All pterygium cells were exposed to three concentrations of doxycycline for 24 hours, and their transcriptomes were compared to untreated cells. Heatmaps of differentially expressed genes in treated or untreated Hispanic (
Fig. 5A) and Caucasian (
Fig. 5B) cells showed a large number of genes whose expression was modulated by doxycycline (839 in Hispanics and 785 in Caucasians). When these genes were organized into pathways, there were some pathways which were regulated in the same way in both racial backgrounds. These included vesicle targeting, protein folding, endoplasmic reticulum stress, and some mitochondrial components such as cytochrome c oxidase subunits.
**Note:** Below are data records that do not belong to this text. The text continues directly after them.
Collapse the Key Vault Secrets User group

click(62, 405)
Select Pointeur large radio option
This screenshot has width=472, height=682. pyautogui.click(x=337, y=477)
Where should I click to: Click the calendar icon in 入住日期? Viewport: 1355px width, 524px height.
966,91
Other pathways were statistically significantly activated by doxycycline in Caucasians but not in Hispanics, including regulatory proteins of the execution phase of apoptosis (BCL2L1, CHOP, FADD, FXN, NKX3-1, HTRA2, TRAF2, ZNF205, ZNF622, and others), cell cycle arrest (CDK9, CDK10, CDK20, HRAS, MYC, NKX3-1, PSMA4, PSMA5, PSMD8, PSME2, RRP8, GAK, CCNB1IP1, and others), and proteins of the mitochondrial membrane (AK2, BNIP3, CCDC90A, CHCHD3, CHCHD4, COX18, DHODH, FLCN, FXC1, HSPA9, LONP1, MRPL18, NDUFS8, TIMM44, TMEM70, and others). On the other hand, there were some pathways that were statistically significantly upregulated in Hispanics but not in Caucasians. This happened with genes involved in tRNA synthesis (CARS, GARS, KARS, SARS, WARS, YARS, and others) and some genes involved in protein N-linked glycosylation (ALG2, ALG3, ALG5, ALG12, EDEM1, GANAB, MPI, OSTC, PMM2, ST6GALNAC4, SYVN1, and others).